Cranial Nerve I - Olfactory Nerve

• Transmits smell from nasal mucosa to brain (afferent).

• Enters skull via cribriform plate of ethmoid bone.

Cranial Nerve II - Optic Nerve

• Transmits sight from retina to brain (afferent).

• Enters via optic canal of sphenoid.

Cranial Nerve III - Oculomotor Nerve

• Efferent nerve for eye muscles, includes parasympathetic fibers.

• Exits skull through superior orbital fissure.

Cranial Nerve IV - Trochlear Nerve

• Efferent nerve for eye muscle, no parasympathetic fibers.

• Exits via superior orbital fissure.

Cranial Nerve V - Trigeminal Nerve

• Largest cranial nerve; has afferent (skin of face) and efferent (muscles of mastication) components.
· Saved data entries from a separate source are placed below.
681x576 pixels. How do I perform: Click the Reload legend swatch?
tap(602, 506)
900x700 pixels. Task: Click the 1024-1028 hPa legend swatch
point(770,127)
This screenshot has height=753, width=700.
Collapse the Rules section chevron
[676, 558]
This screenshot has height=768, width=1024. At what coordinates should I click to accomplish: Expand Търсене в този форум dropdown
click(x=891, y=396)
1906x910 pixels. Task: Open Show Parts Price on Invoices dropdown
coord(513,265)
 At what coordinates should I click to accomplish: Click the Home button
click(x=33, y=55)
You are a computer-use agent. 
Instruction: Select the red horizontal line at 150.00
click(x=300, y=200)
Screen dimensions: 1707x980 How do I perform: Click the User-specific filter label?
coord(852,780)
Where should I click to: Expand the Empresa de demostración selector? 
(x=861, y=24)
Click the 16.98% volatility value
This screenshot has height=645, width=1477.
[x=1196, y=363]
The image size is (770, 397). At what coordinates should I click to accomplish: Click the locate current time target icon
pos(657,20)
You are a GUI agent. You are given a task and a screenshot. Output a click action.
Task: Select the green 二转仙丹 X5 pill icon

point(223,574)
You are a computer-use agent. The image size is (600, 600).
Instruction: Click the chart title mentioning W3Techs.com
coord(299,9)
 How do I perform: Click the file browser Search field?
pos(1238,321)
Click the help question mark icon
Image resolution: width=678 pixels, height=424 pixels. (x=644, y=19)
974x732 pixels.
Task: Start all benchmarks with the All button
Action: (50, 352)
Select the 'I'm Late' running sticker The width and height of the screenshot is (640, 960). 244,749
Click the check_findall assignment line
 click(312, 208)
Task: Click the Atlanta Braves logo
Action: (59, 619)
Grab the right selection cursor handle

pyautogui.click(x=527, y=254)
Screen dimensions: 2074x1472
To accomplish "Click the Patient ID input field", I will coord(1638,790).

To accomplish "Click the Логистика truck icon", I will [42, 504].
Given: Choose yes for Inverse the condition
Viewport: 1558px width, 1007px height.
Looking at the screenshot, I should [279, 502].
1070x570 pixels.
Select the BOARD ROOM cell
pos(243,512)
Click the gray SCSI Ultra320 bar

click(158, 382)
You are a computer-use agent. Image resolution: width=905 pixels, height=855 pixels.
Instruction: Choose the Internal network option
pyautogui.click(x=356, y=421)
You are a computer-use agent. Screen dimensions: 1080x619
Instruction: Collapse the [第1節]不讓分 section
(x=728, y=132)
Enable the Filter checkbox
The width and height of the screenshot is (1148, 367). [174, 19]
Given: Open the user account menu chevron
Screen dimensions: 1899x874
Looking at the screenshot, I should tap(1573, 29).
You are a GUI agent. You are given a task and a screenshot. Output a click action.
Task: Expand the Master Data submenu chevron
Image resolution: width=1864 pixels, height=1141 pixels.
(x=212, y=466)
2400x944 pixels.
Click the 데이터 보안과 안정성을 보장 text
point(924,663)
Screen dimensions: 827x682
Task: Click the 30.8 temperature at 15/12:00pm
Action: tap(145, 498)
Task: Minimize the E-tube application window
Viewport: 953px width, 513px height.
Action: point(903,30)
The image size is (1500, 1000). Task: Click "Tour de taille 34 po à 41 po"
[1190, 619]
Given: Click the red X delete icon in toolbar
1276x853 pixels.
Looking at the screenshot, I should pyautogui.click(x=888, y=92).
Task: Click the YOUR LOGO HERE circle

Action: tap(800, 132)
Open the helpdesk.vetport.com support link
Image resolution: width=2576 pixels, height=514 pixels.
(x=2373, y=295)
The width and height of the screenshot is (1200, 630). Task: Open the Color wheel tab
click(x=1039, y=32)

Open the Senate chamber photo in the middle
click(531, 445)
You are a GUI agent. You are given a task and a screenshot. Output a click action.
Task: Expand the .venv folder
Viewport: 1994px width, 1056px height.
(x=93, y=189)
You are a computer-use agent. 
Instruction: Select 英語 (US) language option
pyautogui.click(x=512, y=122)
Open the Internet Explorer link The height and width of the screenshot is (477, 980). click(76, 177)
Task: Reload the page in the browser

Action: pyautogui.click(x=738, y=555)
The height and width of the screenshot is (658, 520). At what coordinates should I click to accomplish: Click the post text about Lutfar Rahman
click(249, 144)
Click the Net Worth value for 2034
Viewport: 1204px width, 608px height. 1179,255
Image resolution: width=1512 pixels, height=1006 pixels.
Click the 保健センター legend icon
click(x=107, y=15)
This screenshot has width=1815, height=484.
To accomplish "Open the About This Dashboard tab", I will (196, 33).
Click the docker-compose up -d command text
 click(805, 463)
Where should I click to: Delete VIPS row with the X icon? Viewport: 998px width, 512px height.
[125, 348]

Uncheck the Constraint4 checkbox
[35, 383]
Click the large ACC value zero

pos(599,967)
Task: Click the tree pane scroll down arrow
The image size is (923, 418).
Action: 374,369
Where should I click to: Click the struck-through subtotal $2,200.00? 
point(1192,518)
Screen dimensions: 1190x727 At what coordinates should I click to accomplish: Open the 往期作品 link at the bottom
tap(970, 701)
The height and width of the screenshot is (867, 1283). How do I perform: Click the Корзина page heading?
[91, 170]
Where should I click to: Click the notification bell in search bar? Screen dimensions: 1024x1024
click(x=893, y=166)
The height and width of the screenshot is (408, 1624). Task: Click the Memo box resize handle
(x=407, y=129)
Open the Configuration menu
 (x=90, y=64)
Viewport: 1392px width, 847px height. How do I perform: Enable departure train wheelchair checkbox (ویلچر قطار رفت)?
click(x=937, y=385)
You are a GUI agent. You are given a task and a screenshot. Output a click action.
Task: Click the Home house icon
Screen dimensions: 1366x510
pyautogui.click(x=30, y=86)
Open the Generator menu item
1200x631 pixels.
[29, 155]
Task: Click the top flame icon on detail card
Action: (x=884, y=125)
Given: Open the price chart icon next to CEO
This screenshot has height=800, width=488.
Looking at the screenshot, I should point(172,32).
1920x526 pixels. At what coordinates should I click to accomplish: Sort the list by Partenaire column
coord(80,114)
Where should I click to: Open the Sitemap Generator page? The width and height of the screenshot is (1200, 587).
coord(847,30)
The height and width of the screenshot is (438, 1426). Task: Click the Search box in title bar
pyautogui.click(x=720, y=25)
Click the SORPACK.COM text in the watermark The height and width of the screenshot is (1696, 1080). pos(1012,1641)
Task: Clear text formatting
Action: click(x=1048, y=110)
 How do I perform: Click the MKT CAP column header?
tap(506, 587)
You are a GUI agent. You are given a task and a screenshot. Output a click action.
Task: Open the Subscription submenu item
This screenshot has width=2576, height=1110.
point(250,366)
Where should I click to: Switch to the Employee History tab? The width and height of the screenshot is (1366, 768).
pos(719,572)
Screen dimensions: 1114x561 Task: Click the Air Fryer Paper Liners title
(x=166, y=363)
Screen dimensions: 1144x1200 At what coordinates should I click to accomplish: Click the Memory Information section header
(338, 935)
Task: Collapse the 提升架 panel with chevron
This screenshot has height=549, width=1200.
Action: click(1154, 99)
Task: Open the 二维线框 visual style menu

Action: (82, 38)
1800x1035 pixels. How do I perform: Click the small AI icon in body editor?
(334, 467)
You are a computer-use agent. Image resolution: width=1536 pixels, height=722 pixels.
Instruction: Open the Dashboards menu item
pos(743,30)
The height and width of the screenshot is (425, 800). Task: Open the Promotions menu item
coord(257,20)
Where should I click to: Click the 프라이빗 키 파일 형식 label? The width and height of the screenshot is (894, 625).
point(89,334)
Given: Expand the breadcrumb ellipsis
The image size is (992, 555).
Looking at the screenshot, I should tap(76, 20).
• Subdivided into three divisions:

  • Ophthalmic: Sensation for upper face.

  • Maxillary: Sensation for middle face.

  • Mandibular: Sensation and motor for lower face.

Cranial Nerve VI - Abducens Nerve

• Efferent nerve for eye muscle, exits through superior orbital fissure.

Cranial Nerve VII - Facial Nerve

• Mixed: efferent for facial muscles, afferent for taste (anterior 2/3 of tongue).

• Exits skull via stylomastoid foramen.

• Important for dental professionals; innervates glands and muscle tissue.

Cranial Nerve VIII - Vestibulocochlear Nerve

• Afferent nerve responsible for hearing and balance from the inner ear.

Cranial Nerve IX - Glossopharyngeal Nerve

• Carries efferent component for pharyngeal muscles and afferent component for oropharynx taste and sensation.

Cranial Nerve X - Vagus Nerve

• Affects soft palate and pharynx muscles; parasympathetic fibers to thorax and abdomen organs.

Cranial Nerve XI - Accessory Nerve

• Efferent for trapezius and sternocleidomastoid muscles.

Cranial Nerve XII - Hypoglossal Nerve

• Efferent nerve for intrinsic and extrinsic tongue muscles.

Trigeminal Nerve Introduction

• Dental professionals must understand the trigeminal nerve anatomy.

• Divisions:

  • Sensory (afferent) and motor (efferent) roots.

  • Main trunk divides into three divisions: ophthalmic, maxillary, mandibular.

Ophthalmic Nerve (V1)

• Afferent for structures like the conjunctiva and forehead.

Maxillary Nerve (V2)

• Afferent for maxilla, palate, nose.

Mandibular Nerve (V3)

• A mixed nerve supplying muscles of mastication and innervating teeth.

Conclusion

• Understanding the anatomy and functions of cranial nerves is essential for effective dental practice, particularly in administering anesthesia.